Neurorehabilitation nach Schlaganfall: Was bewirken Maschinen in unserem Gehirn?

07.08.2015 - Deutschland

Die Neuroprothetik beschäftigt sich damit, wie Menschen Technologien durch die Kraft ihrer Gedanken steuern können. In der Medizin sollen solche Mensch-Maschine-Schnittstellen eingesetzt werden, um beispielsweise gelähmten Patienten dabei zu helfen, wieder selbstständig ihren Alltag zu bewältigen.
Was geschieht in den Gehirnen derer, die solche Neuroprothesen nutzen? Treten anhaltende Veränderungen der Hirnfunktion auf, die für die Anwender auch längerfristig von Nutzen sind? Wissenschaftler um den Neurochirurgen Professor Dr. Alireza Gharabaghi vom Universitätsklinikum Tübingen haben hierzu neue Erkenntnisse beigetragen

Eine Patientin hat vor einem Jahr einen Schlaganfall erlitten. Seitdem ist sie halbseitig gelähmt, kann ihrer Arbeit nicht mehr nachgehen und ist auf fremde Hilfe angewiesen. Obwohl sie einige Monate in der Reha-Klinik verbracht hat und auch heute noch mehrmals die Woche zur Physiotherapie geht, verbessert sich ihre Situation nicht. Besonders belastet sie, dass sie ihre Hand nicht mehr im Alltag einsetzen kann.

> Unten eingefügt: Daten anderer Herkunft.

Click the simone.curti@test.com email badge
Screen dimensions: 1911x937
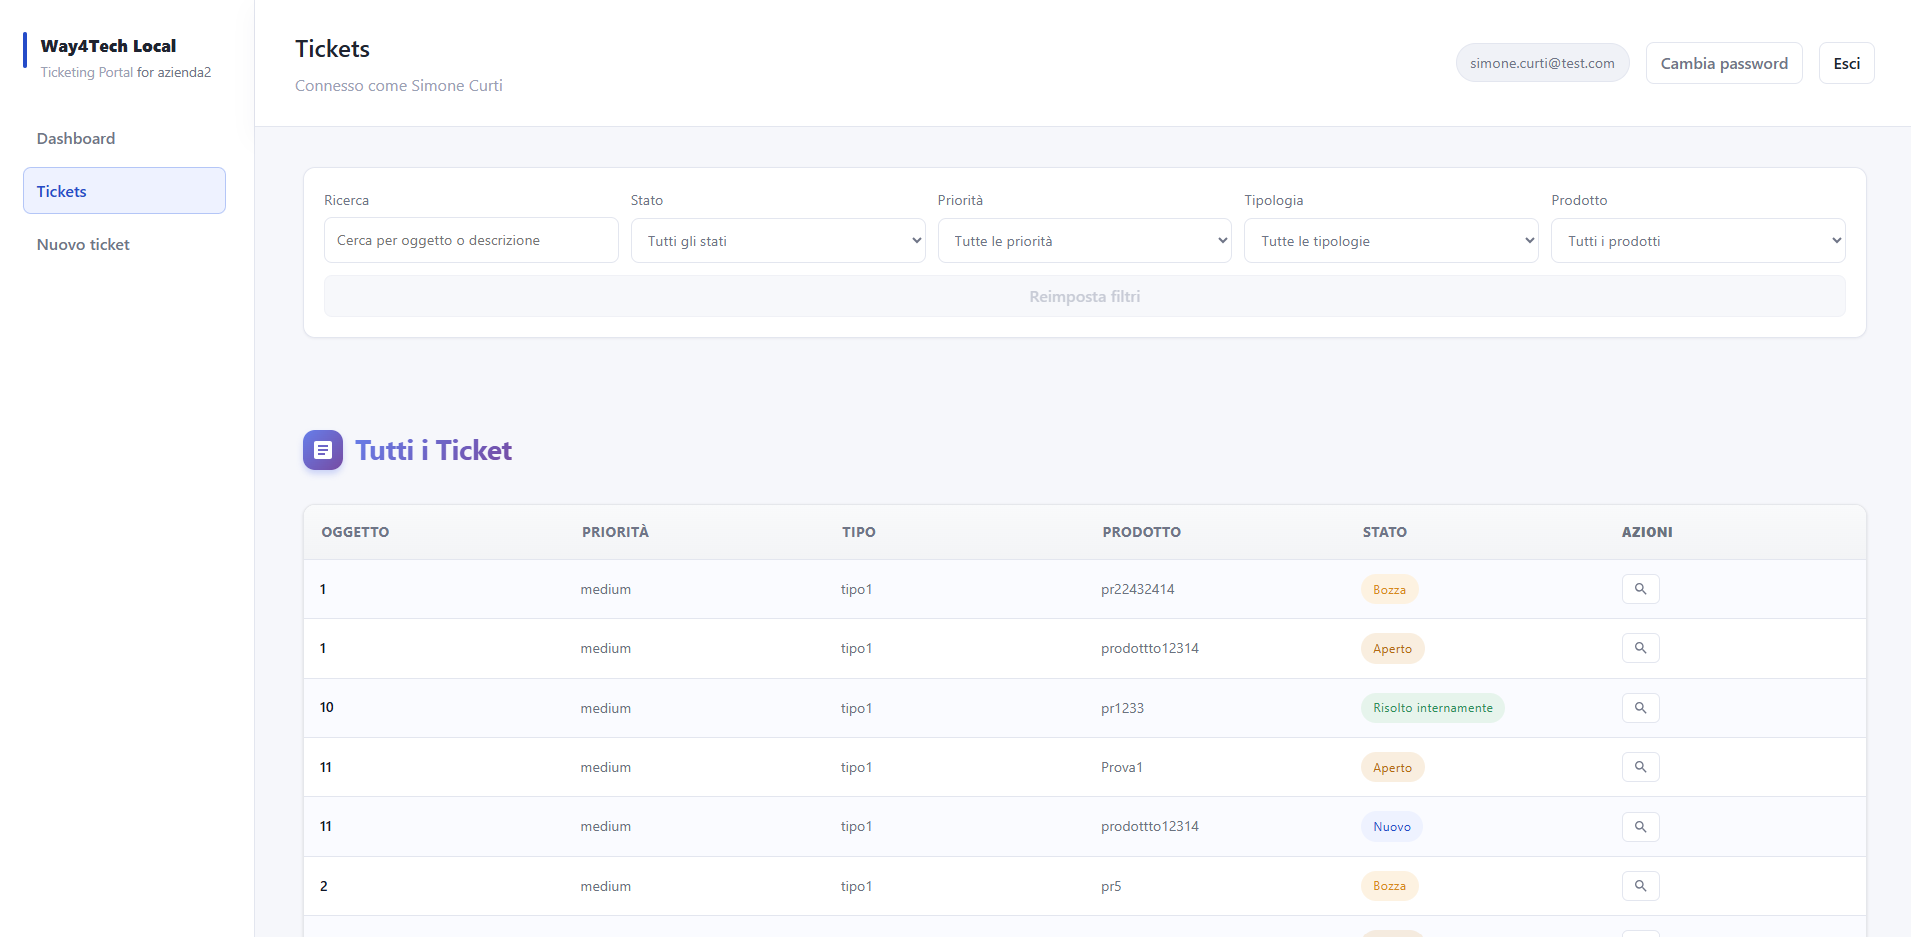[x=1541, y=63]
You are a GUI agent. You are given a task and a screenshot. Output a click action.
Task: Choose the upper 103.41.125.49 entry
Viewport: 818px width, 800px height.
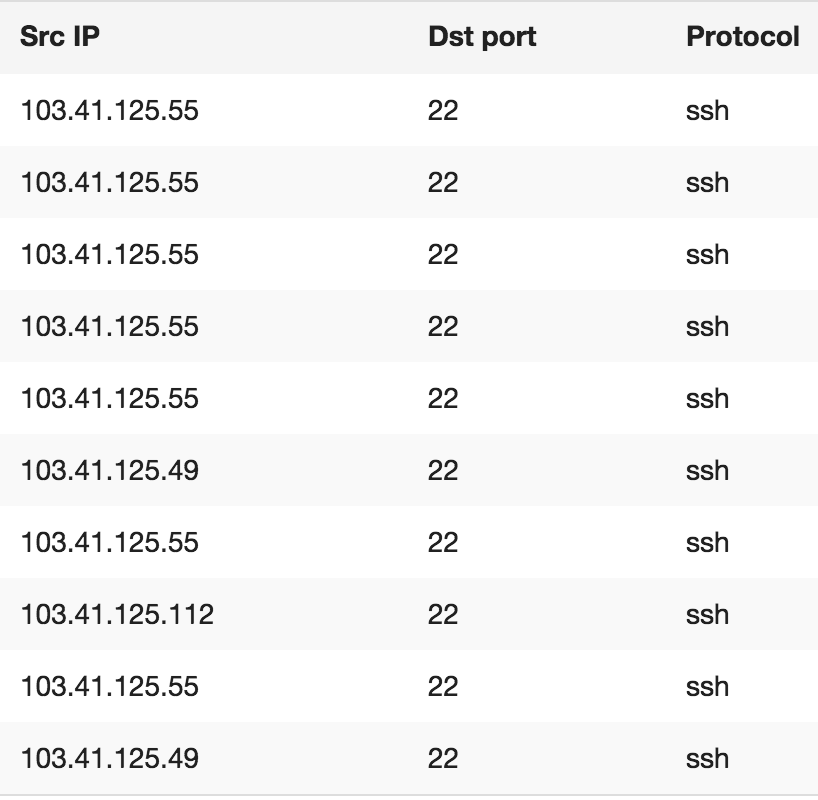point(110,470)
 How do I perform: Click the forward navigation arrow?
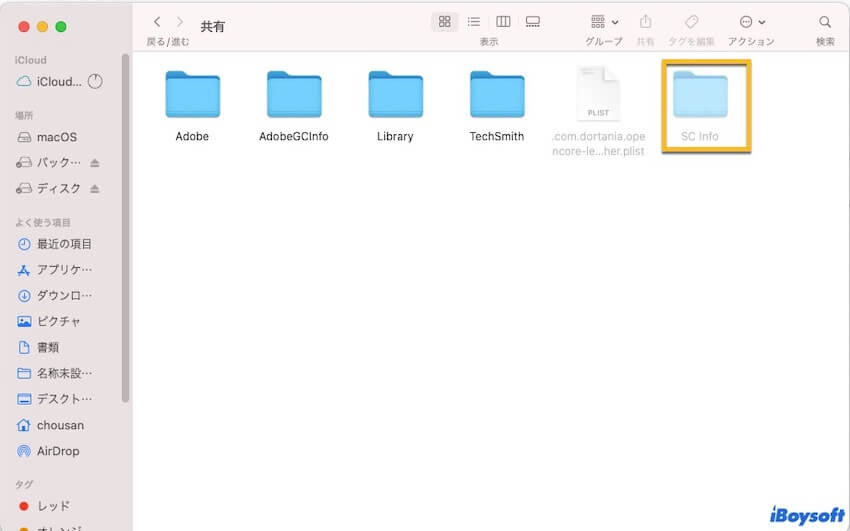click(179, 21)
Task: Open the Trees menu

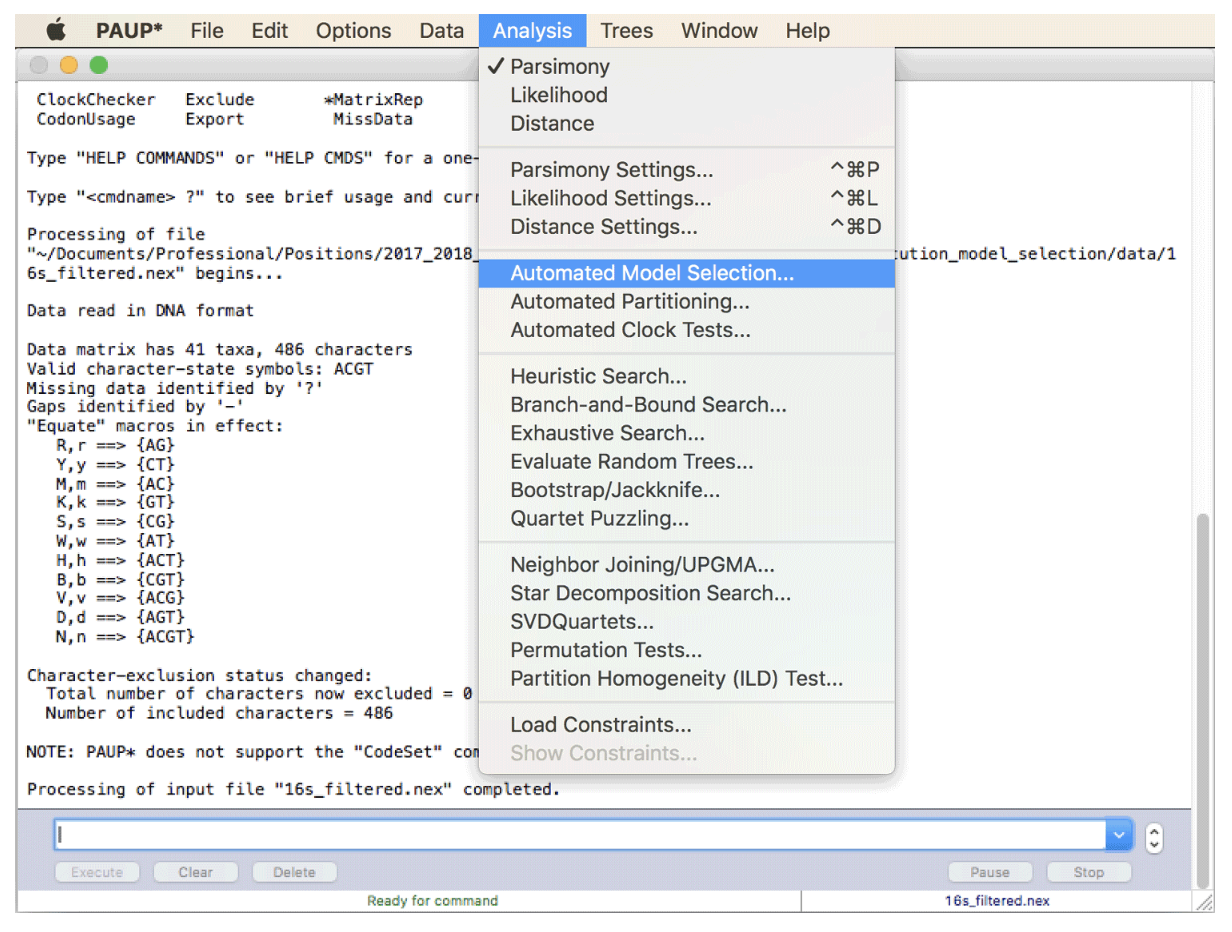Action: point(626,31)
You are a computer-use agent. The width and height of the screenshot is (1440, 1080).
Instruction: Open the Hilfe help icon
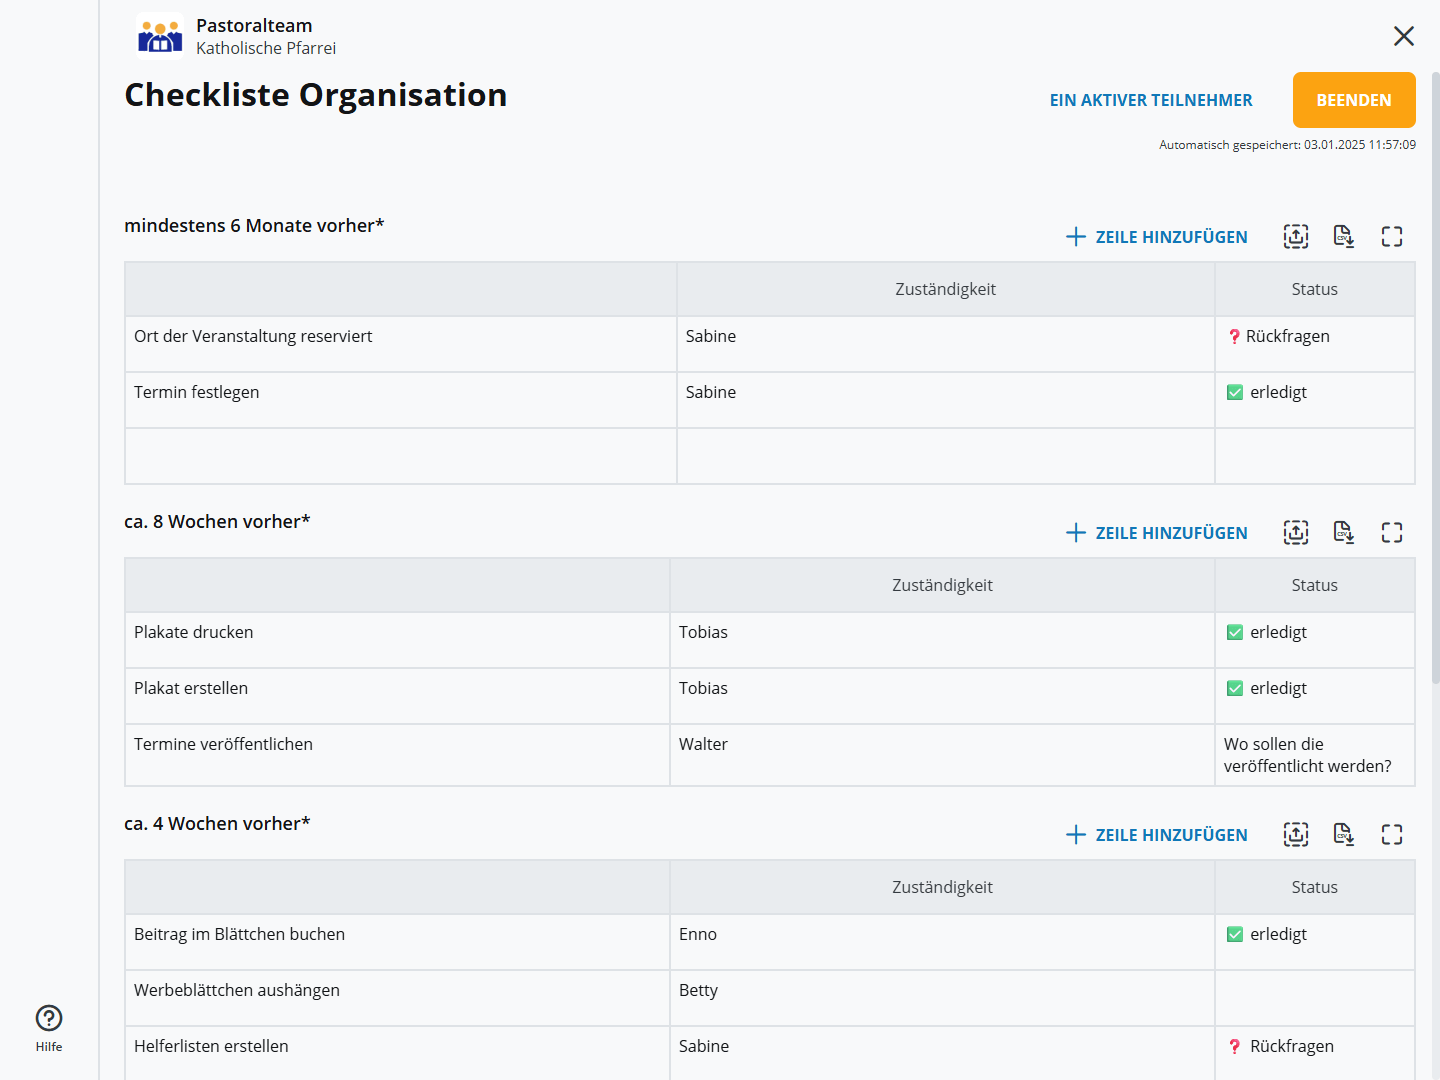[x=49, y=1019]
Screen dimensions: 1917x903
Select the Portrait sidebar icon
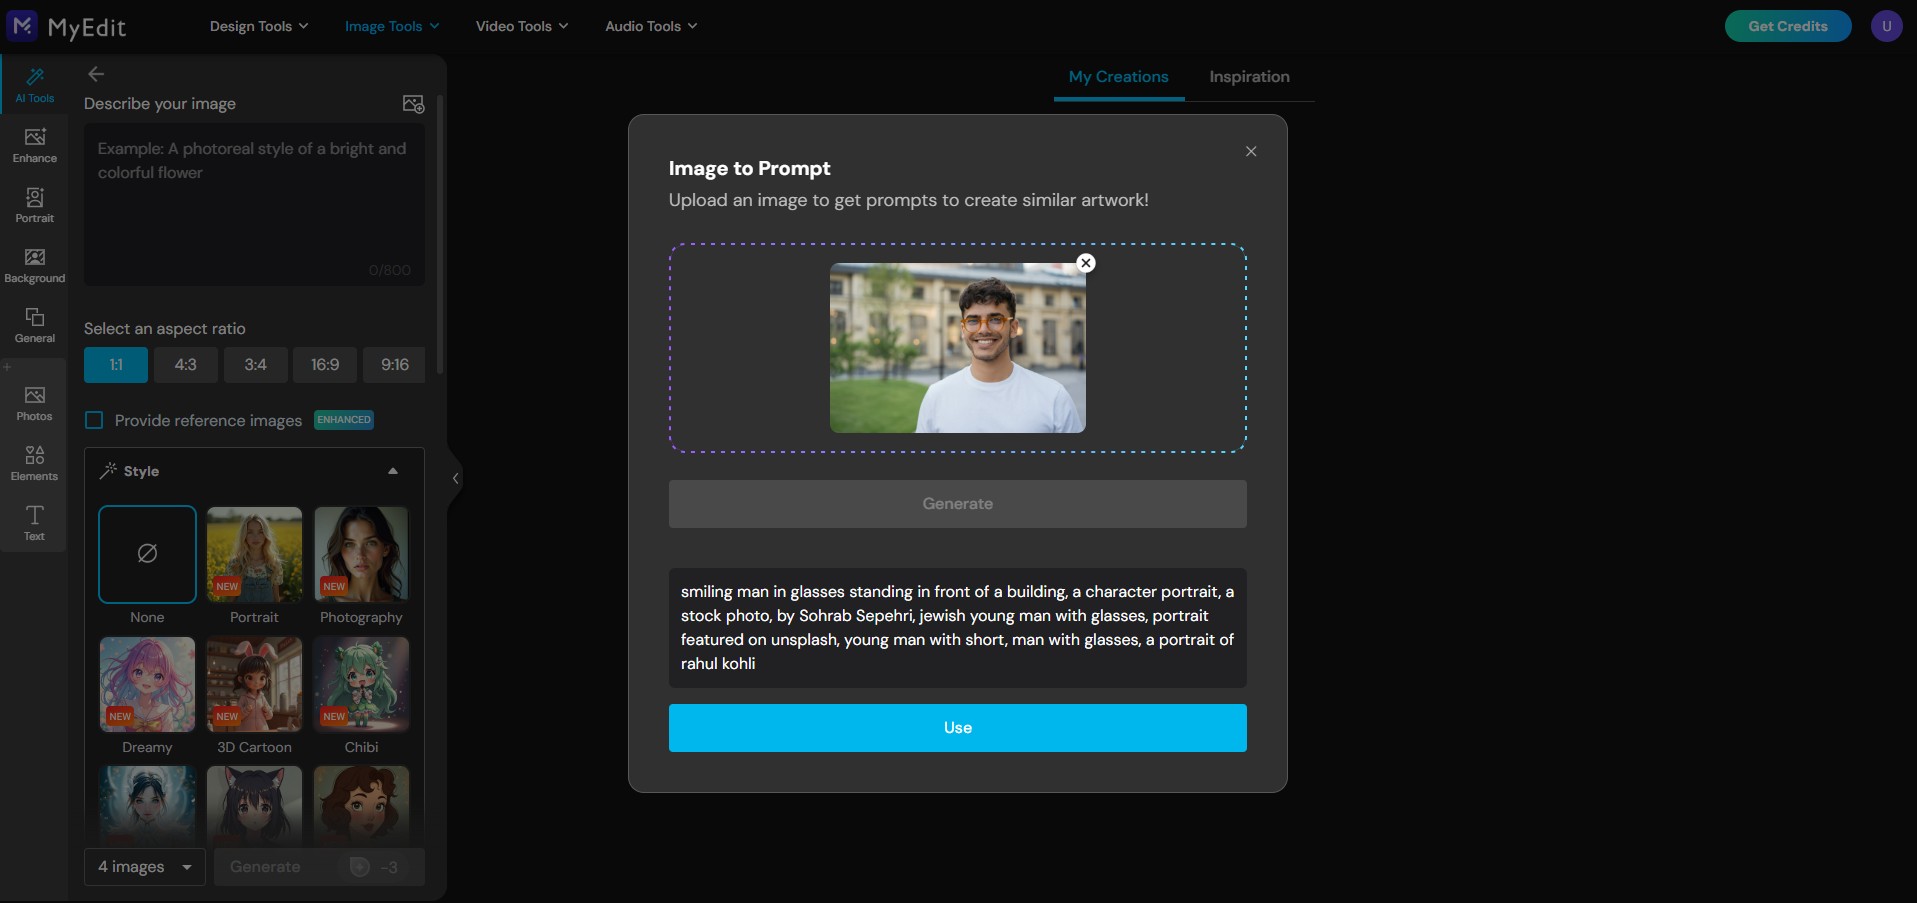(34, 205)
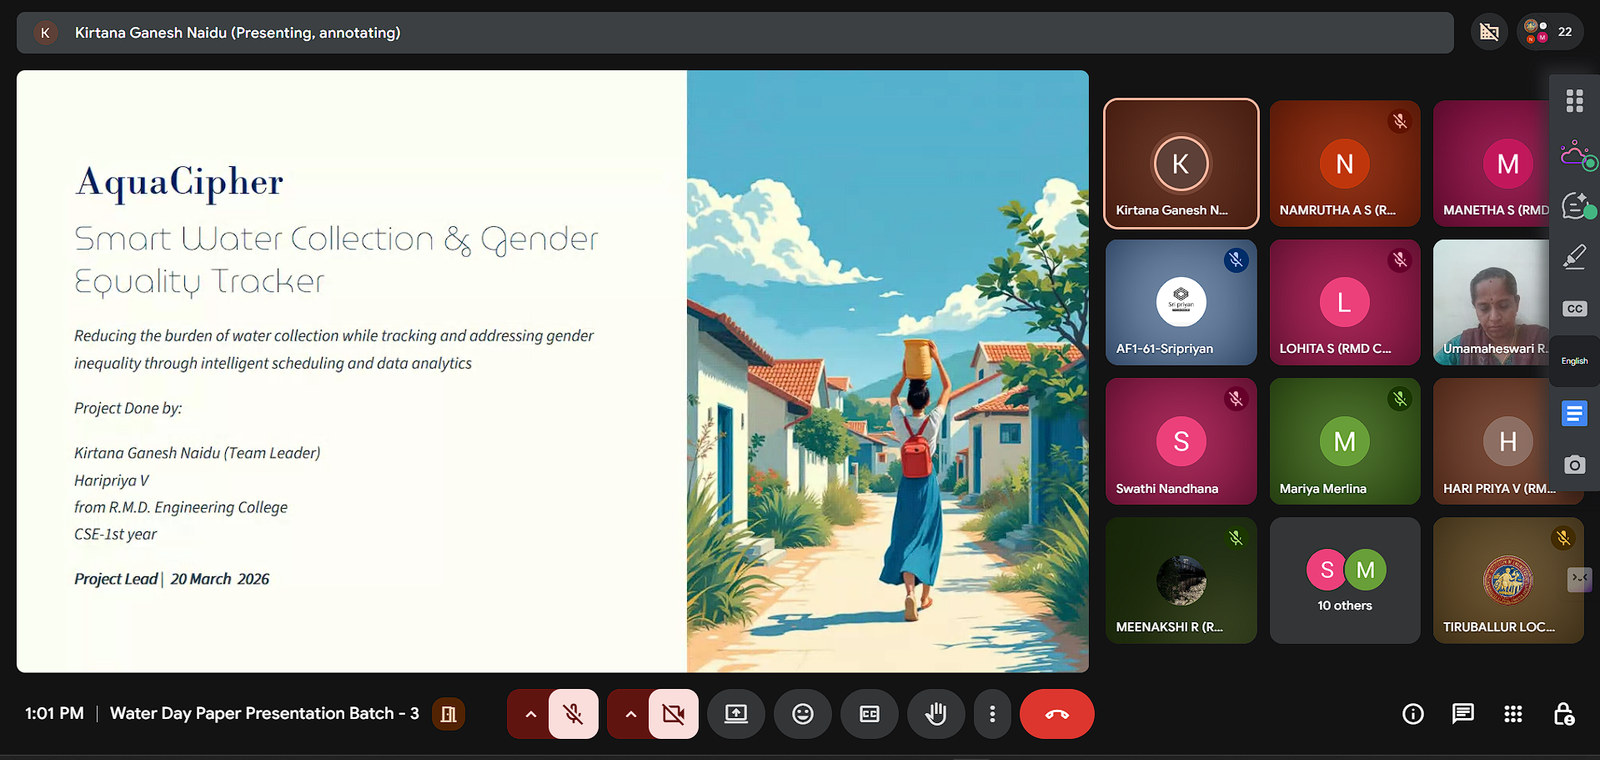This screenshot has height=760, width=1600.
Task: Open meeting details info icon
Action: [1413, 714]
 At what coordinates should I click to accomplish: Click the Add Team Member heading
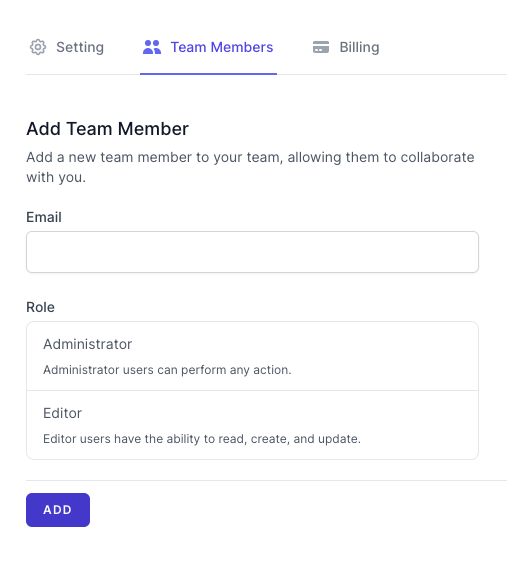coord(107,129)
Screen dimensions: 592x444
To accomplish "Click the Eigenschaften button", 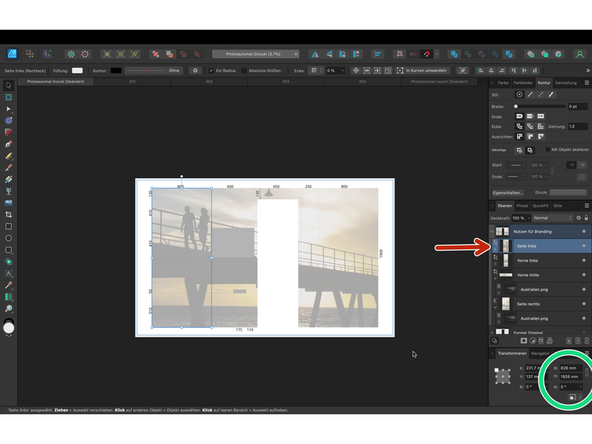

Sie hat sich an den Arzt und Neurowissenschaftler Gharabaghi gewandt, der sich mit seiner Forschergruppe am Universitätsklinikum Tübingen mit Gehirn-Computer-Schnittstellen zur Kommunikation und Funktionswiederherstellung nach Lähmungen befasst. Ziel ist es, effektivere Therapien für die Neurorehabilitation gelähmter Patientinnen und Patienten zu entwickeln.

Die Tübinger Arbeitsgruppe hat wesentliche Fortschritte auf diesem Gebiet erzielt. Während in der Vergangenheit die meisten Neuroprothetik-Wissenschaftler sich darauf konzentriert haben, eine möglichst genaue Ansteuerung von Maschinen durch das Gehirn zu erreichen, haben die Tübinger Forscher aktuell genauer ergründet, was im Gehirn der Anwender selbst geschieht, wenn sie z.B. einen Handroboter mit ihren Gedanken steuern: Netzwerke im Gehirn werden in ähnlicher Weise aktiviert, wie bei einer richtigen Bewegung ohne Unterstützung. Dieser Effekt wird im Hirn nicht erreicht, wenn man sich diese Bewegung nur vorstellt. Dabei ist besonders wichtig, dass die Anwender diese Bewegung auch wirklich spüren, z.B. durch die roboter-assistierte Unterstützung . Solche Gehirn-Roboter-Übungen sind schwierig und verlangen Ausdauer, vergleichbar mit dem Erlernen eines Musikinstrumentes. Wie andere Herausforderungen kann auch das Roboter-Training zu Frustrationen führen. Interessanterweise konnten die Tübinger Forscher an der im Elektroenzephalogramm (EEG) gemessenen Hirnaktivität schon vor der Übung erkennen, wer bei diesem Training besonders gefordert sein und wem es eher leicht fallen würde.

Da Patienten, z.B. nach einem Schlaganfall, schnell an ihre Belastungsgrenze gelangen können, ist es besonders wichtig, objektive Kriterien zu entwickeln, mit denen das Training mit den Rehabilitationsrobotern an die Bedürfnisse der Betroffenen angepasst werden kann. Die Gruppe um Gharabaghi konnte in diesem Zusammenhang zeigen, wie sich die Maschinen besonders gut an die Anwender anpassen lassen, damit diese gefördert aber auch gefordert werden und so ihr Lernpotential optimal ausschöpfen.
Mit diesem Ansatz wurde in Tübingen erstmals gezeigt, dass Mensch-Maschine-Schnittstellen, wenn sie richtig eingesetzt werden, genau die Netzwerke und Hirnwellen aktivieren, die für die Rehabilitation Gelähmter besonders wichtig sind; diese Hirnwellenmuster waren sogar noch nach dem Training präsent. Erste Untersuchungen mit Patienten nach einem Schlaganfall unterstreichen, dass es wichtig ist, die Aktivitäten von Mensch und Maschine genau aufeinander abzustimmen, um Erfolge zu erreichen.